## Records to process

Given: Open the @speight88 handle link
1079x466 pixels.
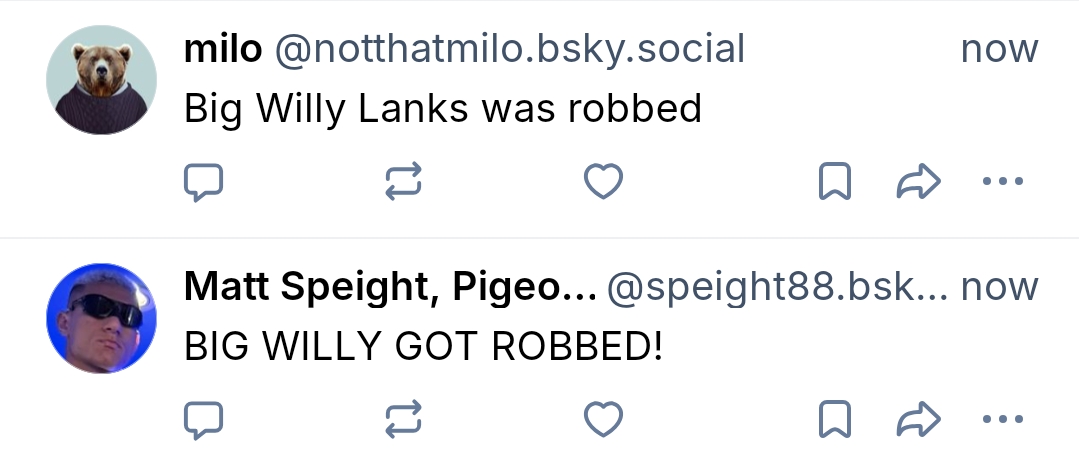Looking at the screenshot, I should pos(778,288).
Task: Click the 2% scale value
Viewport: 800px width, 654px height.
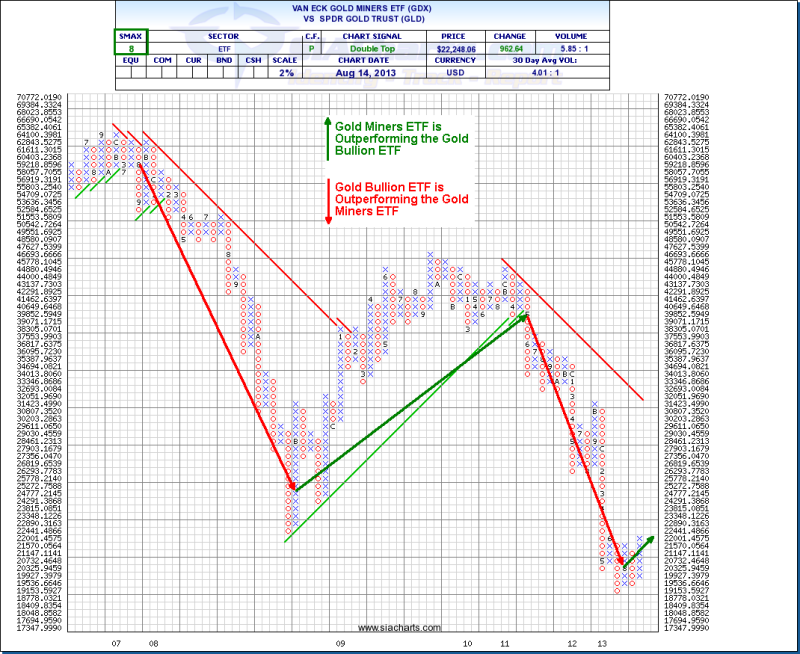Action: (287, 73)
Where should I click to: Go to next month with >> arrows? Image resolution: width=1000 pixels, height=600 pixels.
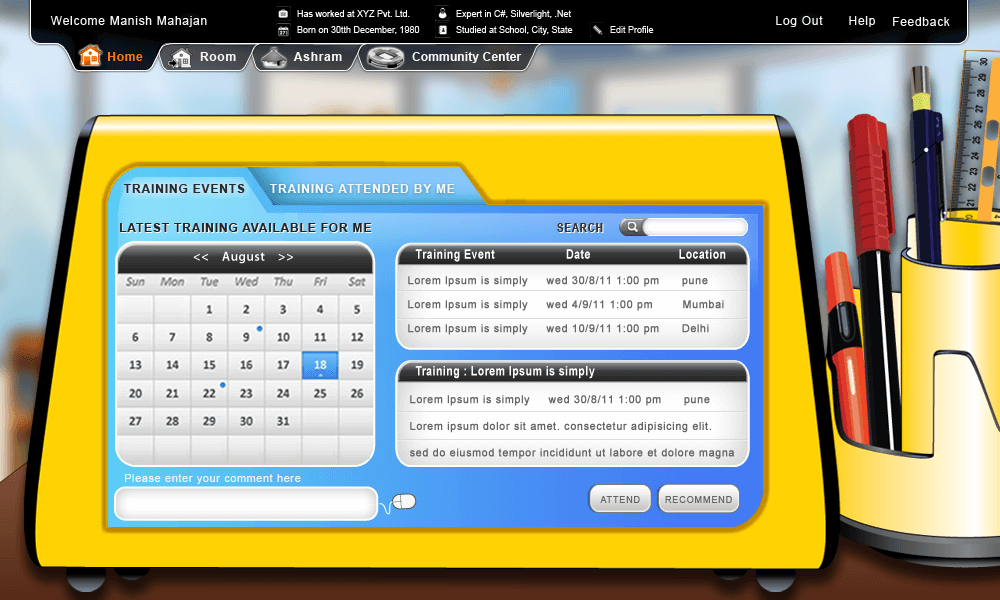click(286, 257)
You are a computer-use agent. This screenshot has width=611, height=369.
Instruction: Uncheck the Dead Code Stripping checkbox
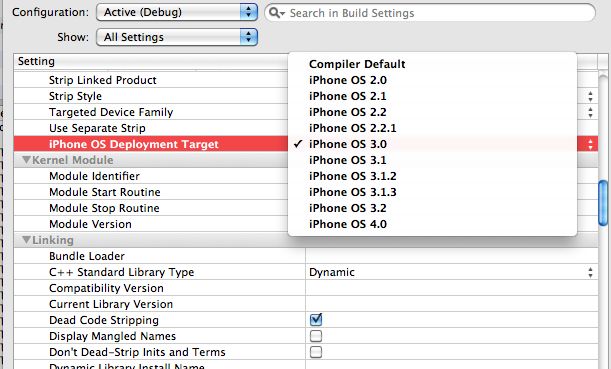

## Goal of the exercise
Beginning at the line that contains "You are a computer-use", transcribe it and every later line through the last line of the data above, exactly, and drop the pictures.

## Result for this task
You are a computer-use agent. This screenshot has width=611, height=369.
Instruction: Uncheck the Dead Code Stripping checkbox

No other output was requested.